FHC: Superar o capitalismo para fazer o quê? O socialismo real capotou. A China hoje é capitalista de Estado, que é a pior forma de capitalismo. Não há no horizonte histórico uma alternativa socioeconômica, e há, em um horizonte não muito remoto, uma dramaticidade quanto ao meio ambiente. Então não vamos esperar que mude o socioeconômico para depois mudar o meio ambiente, porque demora tanto tempo que o meio ambiente se liquida. Temos que jogar com o que existe. As empresas são capitalistas, mas estão se movendo. Discute-se agora o que fazer com a emissão de gases estufa. Em vez de colocar uma questão ideológica, é melhor colocar uma questão prática. O que vai ter que mudar são certos aspectos civilizatórios, vai ter que mudar o consumismo. Como vai se adaptar um capitalismo que não seja desse consumismo “desbragado” é uma questão que está posta. Como é que vai generalizar o consumismo americano para a China? E a China pode achar uma injustiça, dizer: “Por que eu não?” Ou muda também nos EUA, ou não tem força para mudar na China. Dá para ter na China o número de carros per capita que temos em São Paulo? Nós aqui vamos ter que mudar também. Não é fácil, estamos fazendo metrô, mas tem os hábitos, a pessoa prefere andar sozinha no seu carro. Nesse sentido, a Europa tem vantagem sobre todos os outros. Do ponto de vista civilizatório, está à frente do mundo, encontrou um equilíbrio maior. Inclusive em termos de capitalismo. E é uma cultura de menos desperdício que a americana, que é a nossa, infelizmente. Por isso é uma pena não haver uma liderança na Europa, porque eles podem segurar a Rússia. Por que a Rússia tem que repetir os EUA? E a China? Estão repetindo. A Europa tem essa possibilidade, de mostrar que é possível um desenvolvimento menos agressivo, sem essa coisa doentia, em que o lixo é indicador da prosperidade. Não consigo dar conta dos papéis que recebo, não leio. Revistas, propagandas…
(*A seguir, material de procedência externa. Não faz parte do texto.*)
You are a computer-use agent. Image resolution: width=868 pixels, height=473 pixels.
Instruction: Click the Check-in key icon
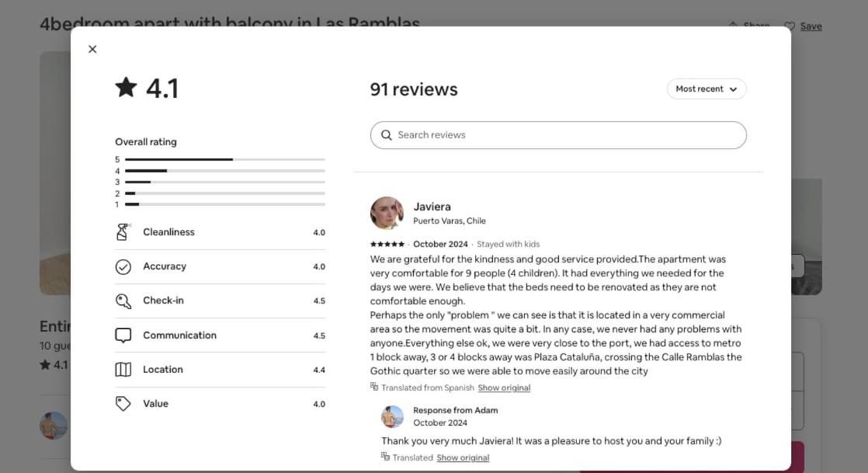coord(123,301)
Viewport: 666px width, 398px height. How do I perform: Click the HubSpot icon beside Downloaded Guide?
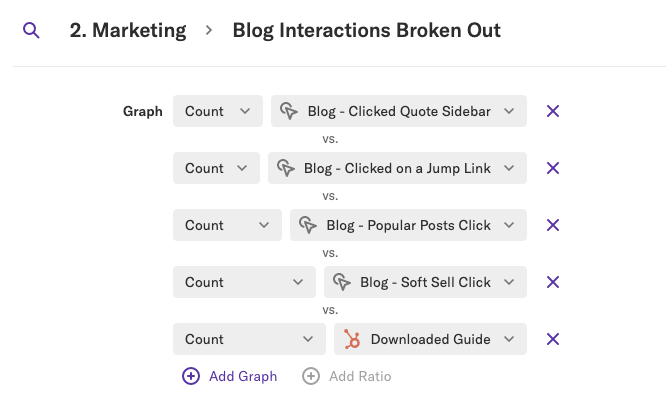tap(352, 339)
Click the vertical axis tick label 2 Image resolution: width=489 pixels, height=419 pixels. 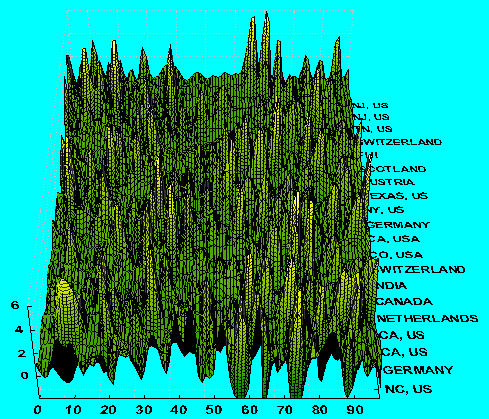[21, 353]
22: Mas esta aqui (a PÁGINA 22) o senhor lê.
FHC: Esta eu leio (risos).
Por oito anos presidente da República, após exercer funções como senador e duas vezes ministro de Estado, Fernando Henrique Cardoso pode falar de cadeira: “Política e sustentabilidade andam muito mal”. Uma se sustenta apenas com apoio local, no aqui e agora. A outra engloba o bem comum e duradouro, e pede uma constituency planetária. Tal incompatibilidade é mais grave no Brasil, que segue a cultura ibérica de favoritismo e de protecionismo. Isso se reflete na posição brasileira sobre o clima: para FHC, o Ministério das Relações Exteriores precisa redefinir o interesse nacional considerando o da humanidade.
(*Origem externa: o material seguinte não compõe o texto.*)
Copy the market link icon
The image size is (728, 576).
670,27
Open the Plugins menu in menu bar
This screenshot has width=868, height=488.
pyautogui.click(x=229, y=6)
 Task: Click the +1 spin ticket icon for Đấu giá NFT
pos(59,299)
Por Amália Safatle e Flavio Lobo
Qual é a sua visão de desenvolvimento?
Mexo com essa matéria há 50 anos e acompanhei a transformação da visão de desenvolvimento. Nos anos 50, desenvolvimento era botar a indústria aqui, para falar de forma direta e simples, e Juscelino (Kubitschek) correspondia a essa visão. Getulio (Vargas) tinha uma visão um pouco diferente, mais a de organizar a infra-estrutura. Nos anos da Cepal, desenvolvimento era – e eu trabalhei lá com o (Raúl) Prebisch – “o que falta aqui?” O que nos falta é que somos produtores de matéria-prima, e por isso perdemos para o mercado internacional, favorável aos produtos industrializados.
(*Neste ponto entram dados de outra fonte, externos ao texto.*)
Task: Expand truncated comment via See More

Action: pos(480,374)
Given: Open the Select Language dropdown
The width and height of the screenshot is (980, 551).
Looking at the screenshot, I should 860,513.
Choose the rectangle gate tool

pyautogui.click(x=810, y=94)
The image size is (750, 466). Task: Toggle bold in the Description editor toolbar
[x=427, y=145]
Então precisávamos nos industrializar. Desenvolvimento era industrializar, por causa do componente tecnológico, que aumenta a produtividade, e assim tem o produto mais barato, consegue exportar. Como não havia capital, tinha de abrir os capitais e precisava do Estado, para controlar os mecanismos de entrada e saída, e se possível para algum planejamento. Mas aí entrou a questão social. O Prebisch lançou essa idéia nas conferências de Mar del Plata. Não adiantava crescer sem distribuição, educação. E os anos 70 foram a época da ecologia, em que Ignacy Sachs e (Johan) Galtung convocaram a Conferência de Estocolmo e começaram a construir o conceito de ecodesenvolvimento. Mas era uma idéia que não penetrava no core do pensamento desenvolvimentista. Nos anos 80 e 90, sumiu do mapa a idéia de desenvolvimento, virou mercado. Demos cambalhotas décadas para trás, passou-se a pensar que o mercado resolveria essas questões.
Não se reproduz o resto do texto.